JOB >>
Write out every one of the items below word for word, leaving out the pictures.

################

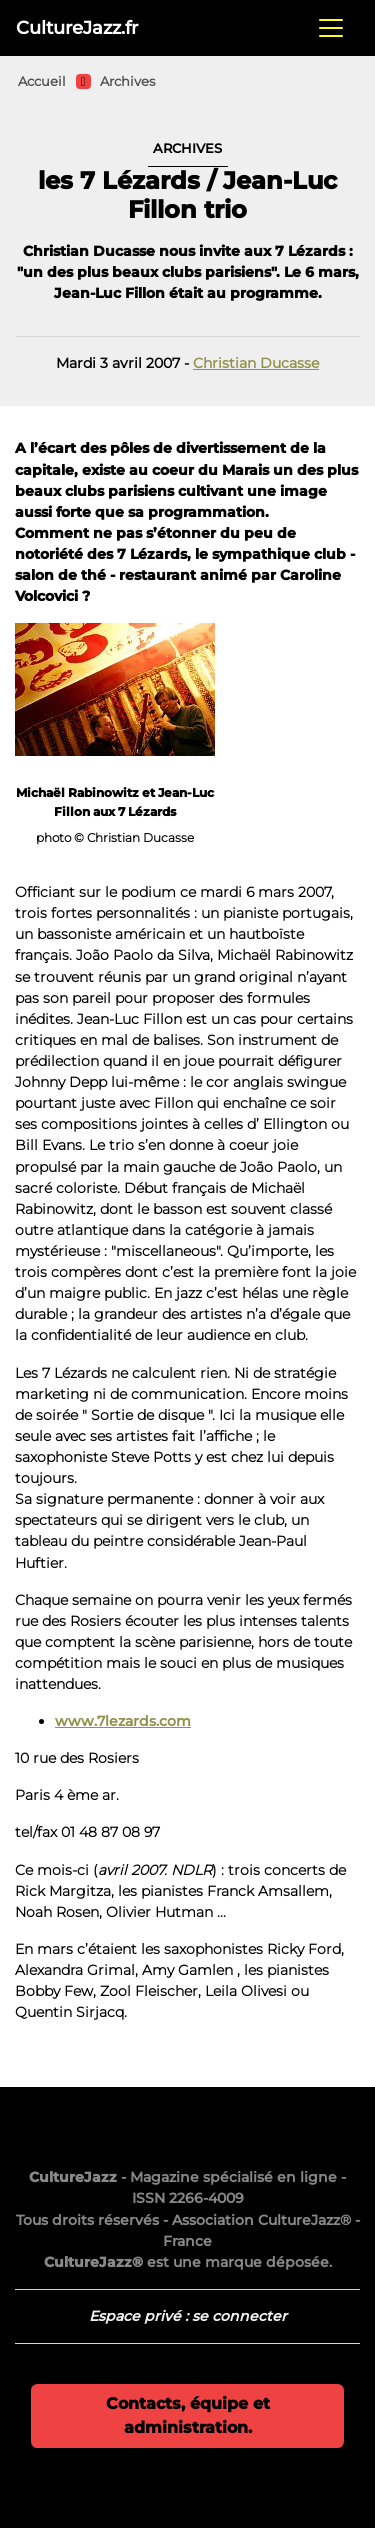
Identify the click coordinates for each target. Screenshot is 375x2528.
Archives (127, 81)
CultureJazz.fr (77, 27)
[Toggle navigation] (331, 28)
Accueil (42, 81)
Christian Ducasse (256, 363)
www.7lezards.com (123, 1721)
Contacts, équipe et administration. (188, 2415)
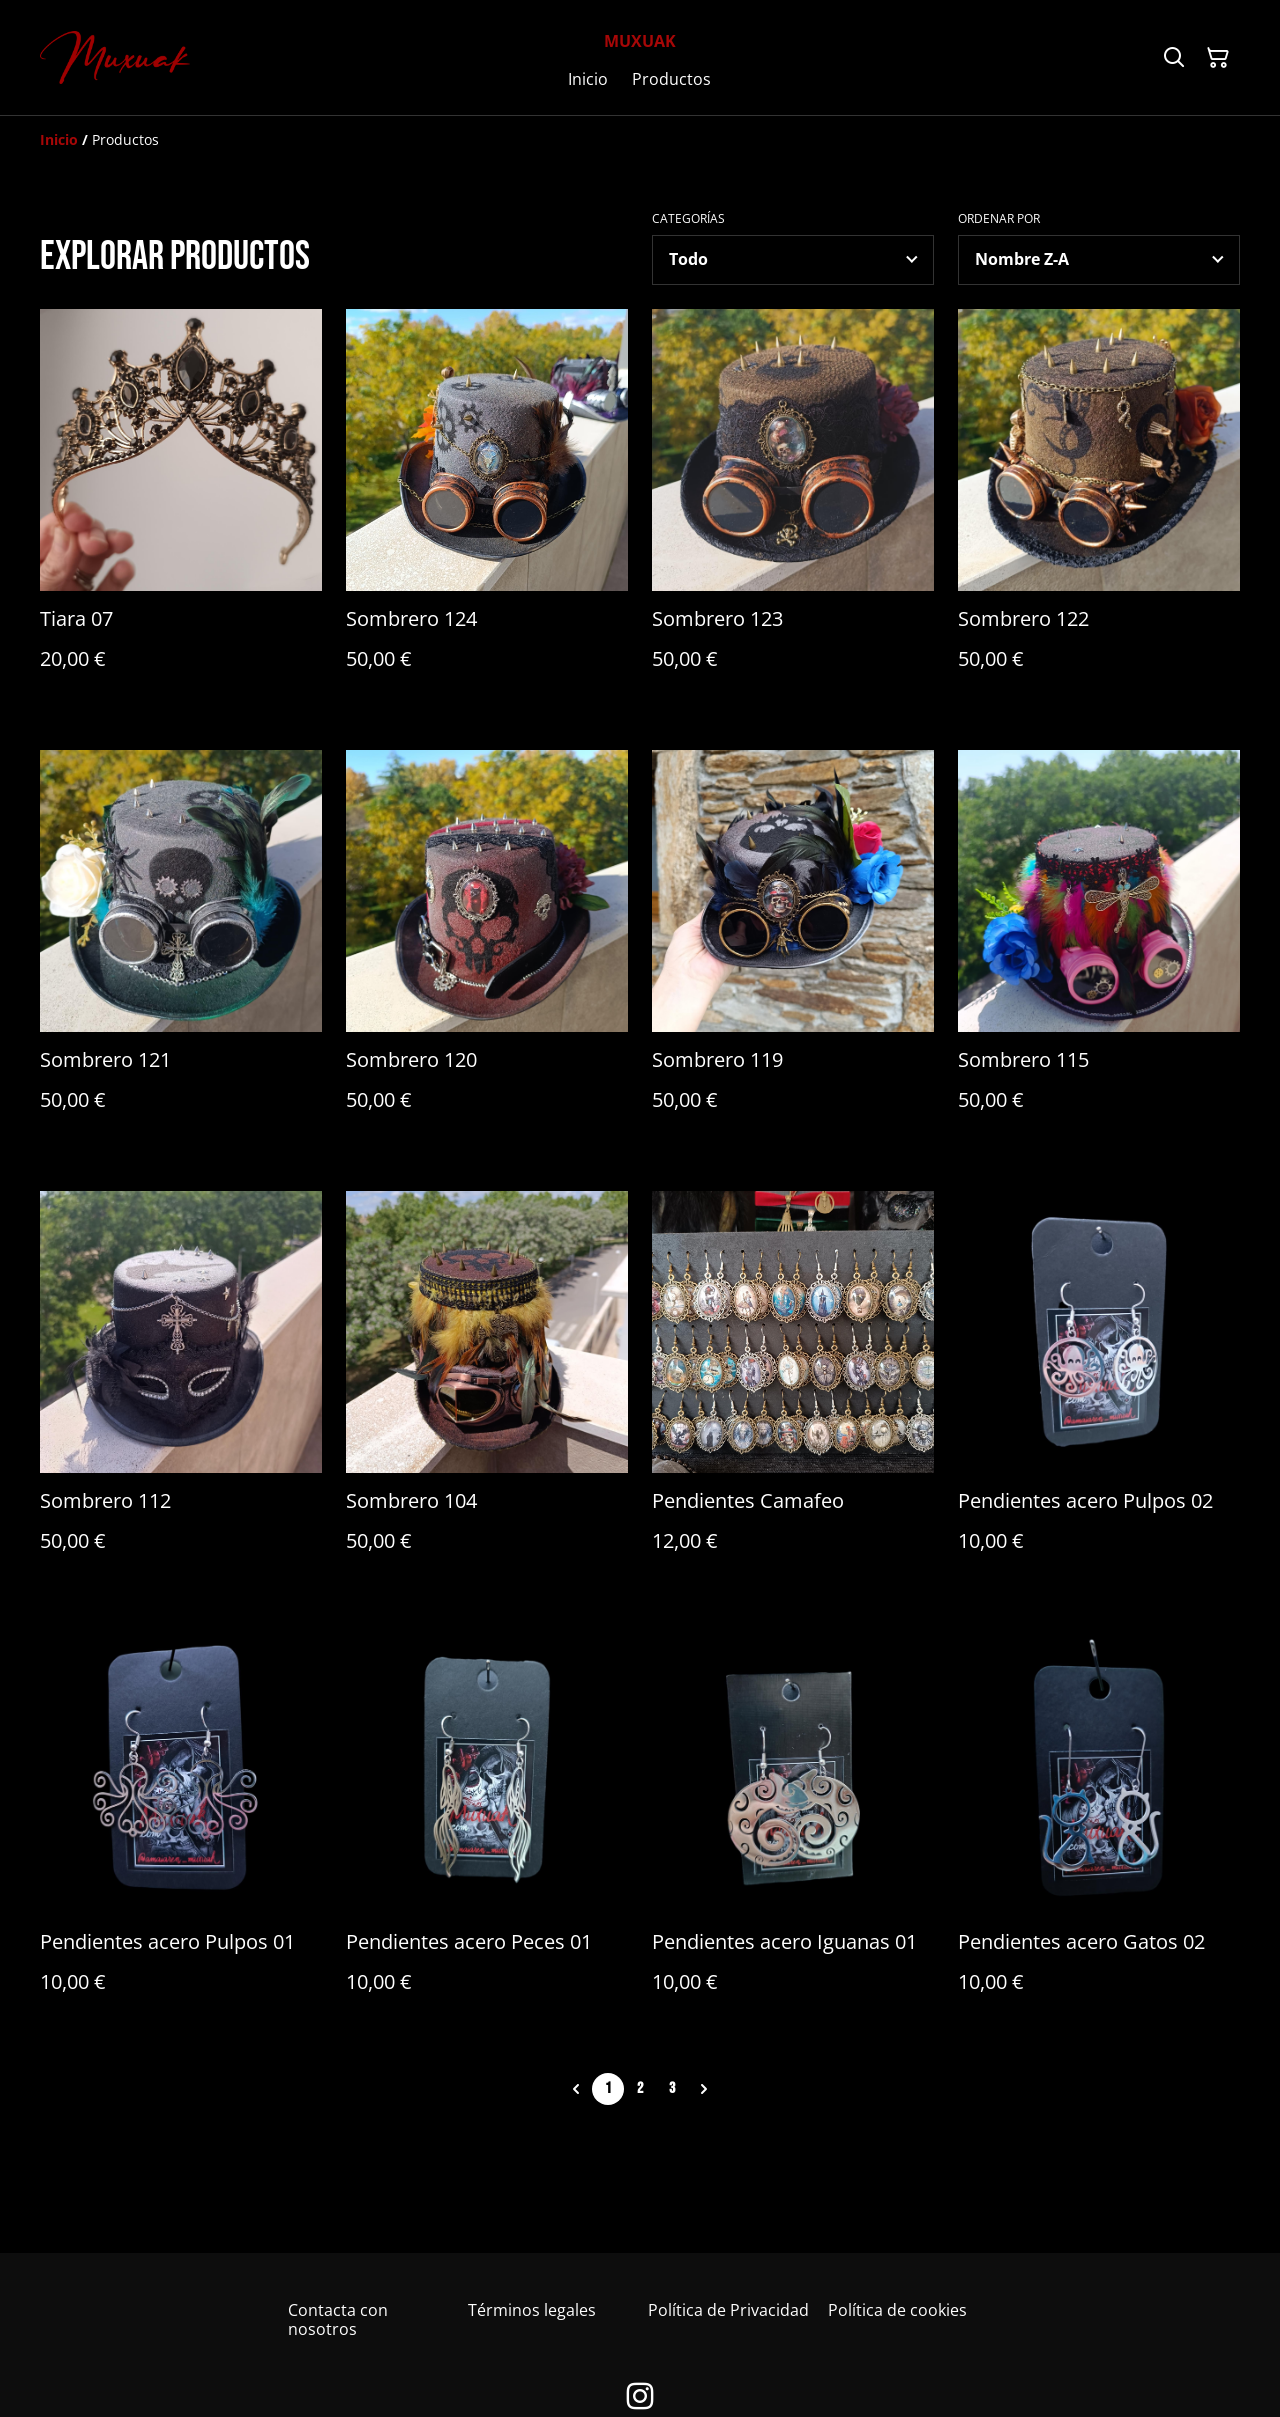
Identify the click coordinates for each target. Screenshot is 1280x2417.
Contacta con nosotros (338, 2319)
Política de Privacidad (728, 2310)
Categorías (688, 219)
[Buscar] (1174, 58)
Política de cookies (897, 2310)
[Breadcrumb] (640, 140)
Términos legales (532, 2310)
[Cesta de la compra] (1218, 58)
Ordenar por (999, 219)
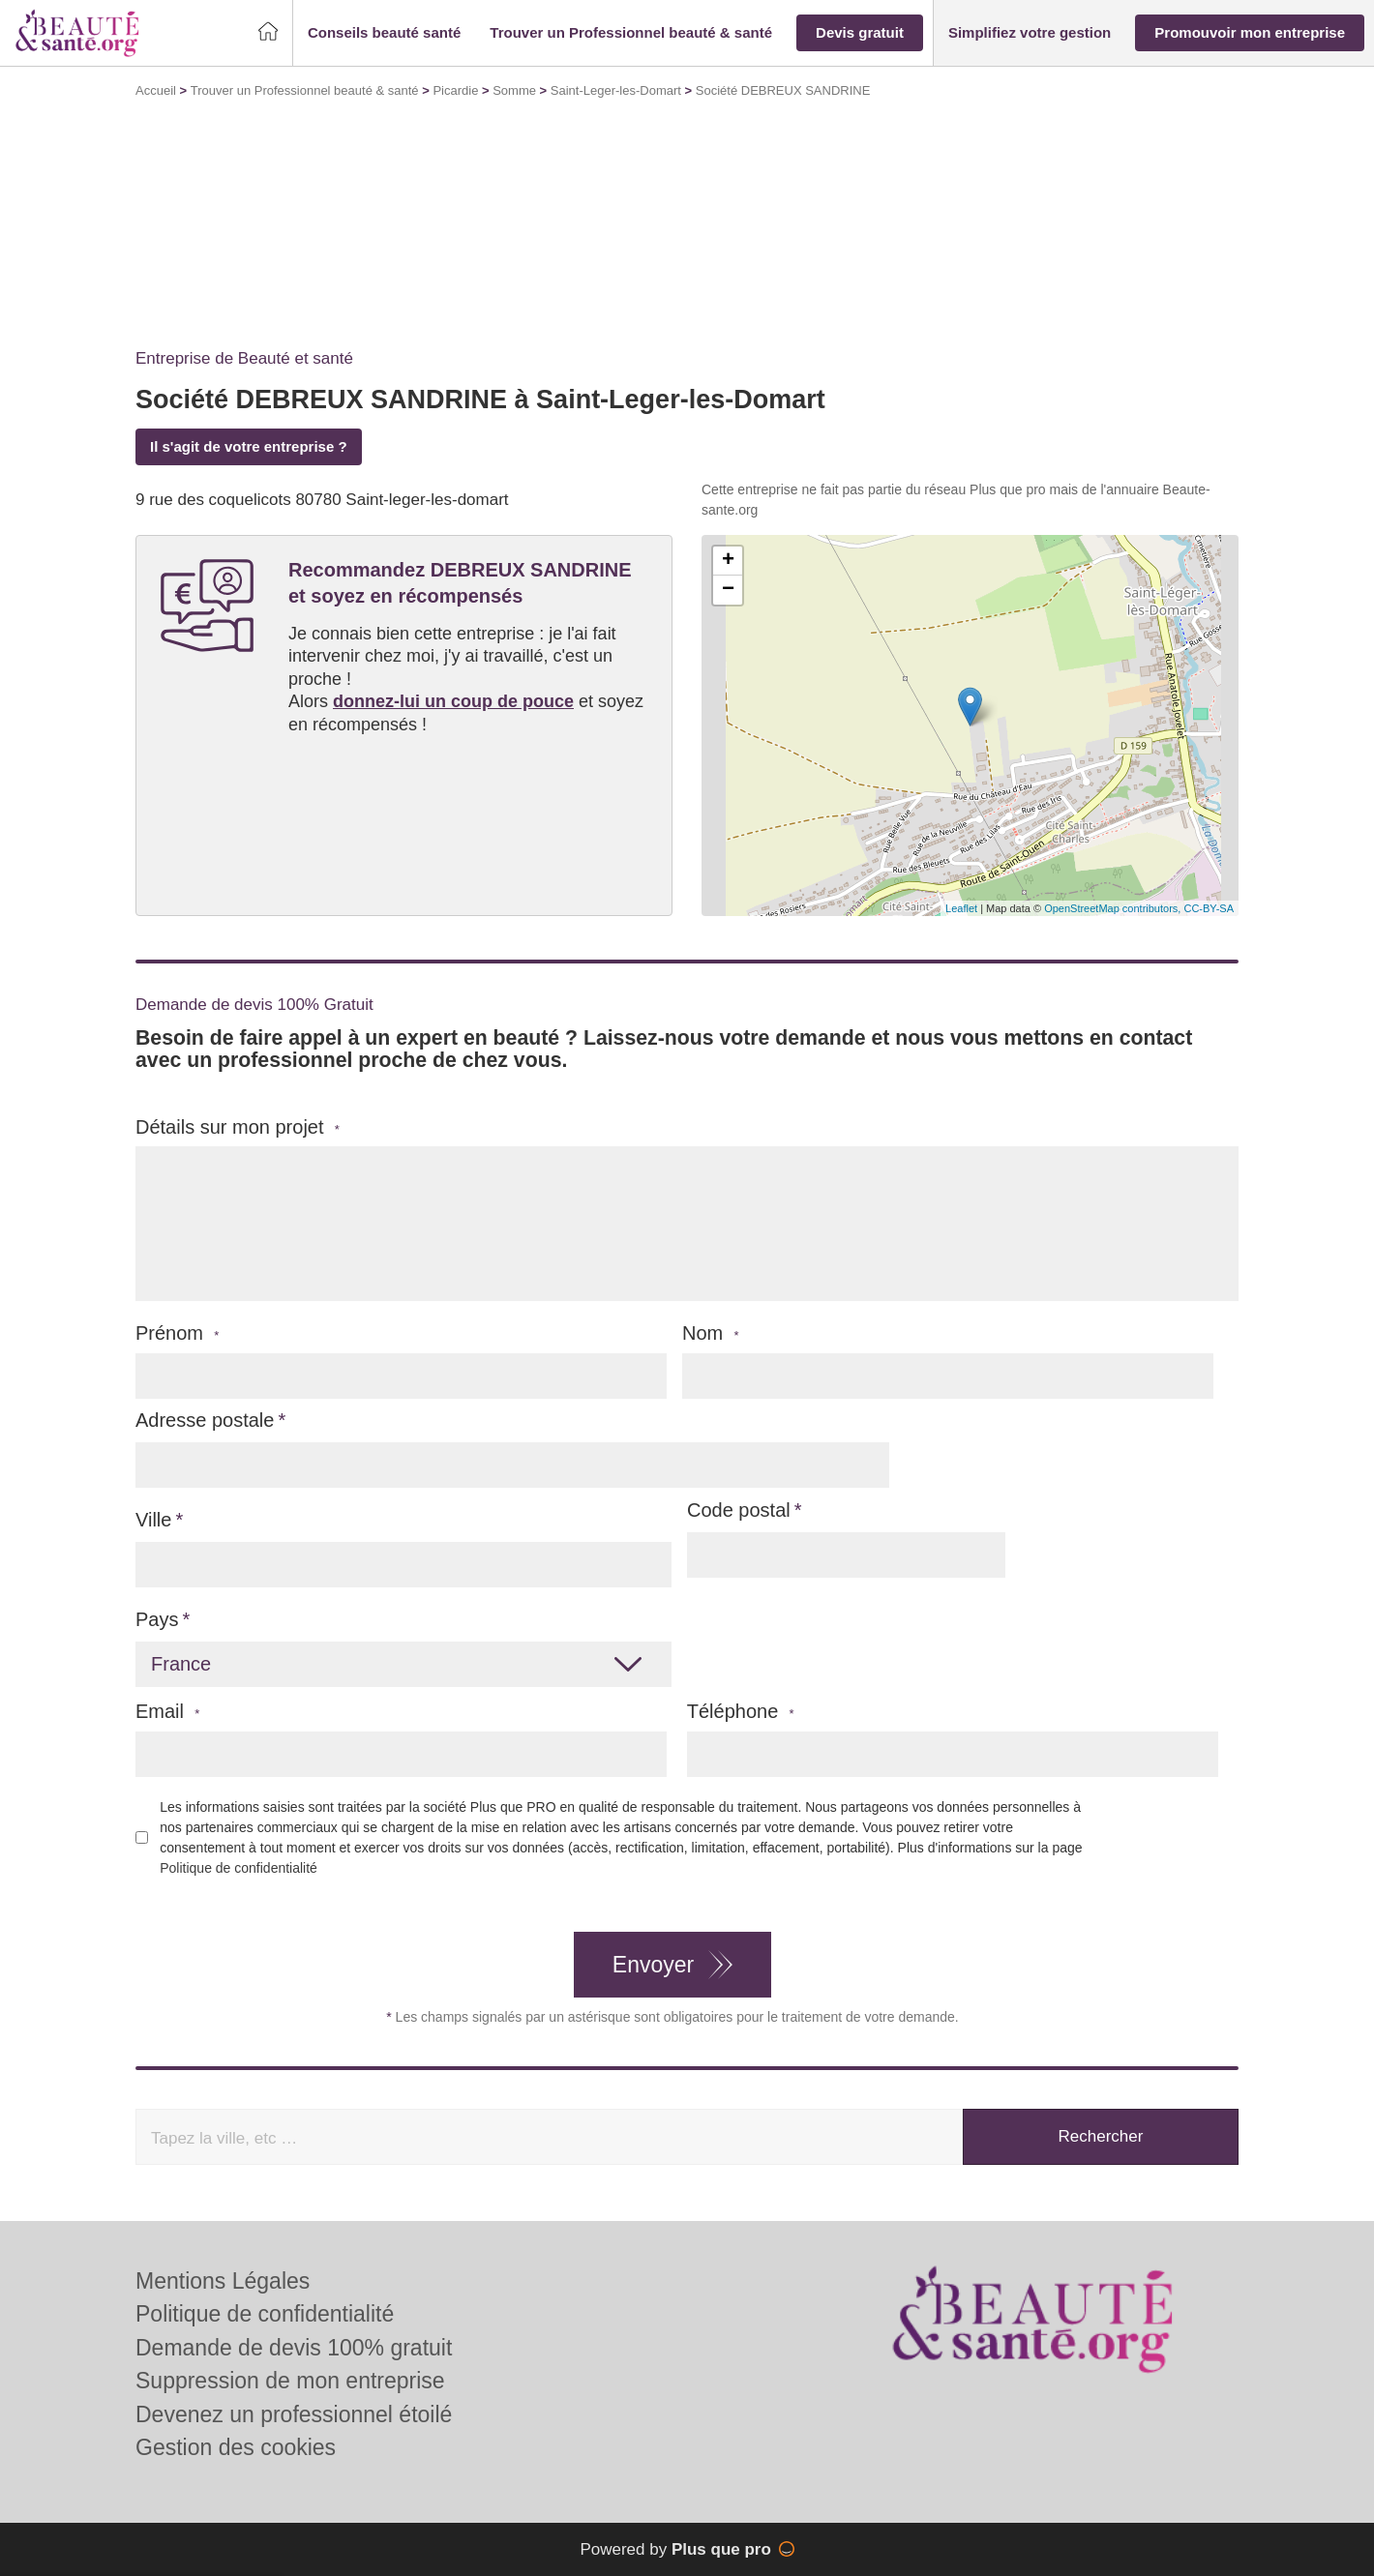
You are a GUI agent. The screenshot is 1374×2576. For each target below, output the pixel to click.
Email (167, 1712)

################

SOLVED EXERCISE >>
Identify the click coordinates for each target. Screenshot is 375x2528.
Archives (127, 81)
CultureJazz.fr (77, 27)
[Toggle navigation] (331, 28)
Accueil (42, 81)
Christian Ducasse (256, 363)
www.7lezards.com (123, 1721)
Contacts, équipe et administration. (188, 2415)
Identify the click coordinates for each target. Screenshot is 1280x2417.
Contacta con nosotros (338, 2319)
Política de Privacidad (728, 2310)
Categorías (688, 219)
[Buscar] (1174, 58)
Política de cookies (897, 2310)
[Breadcrumb] (640, 140)
Términos legales (532, 2310)
[Cesta de la compra] (1218, 58)
Ordenar por (999, 219)
You are a GUI agent. The screenshot is 1374×2576. For each target below, output the pixel to click.
Email (167, 1712)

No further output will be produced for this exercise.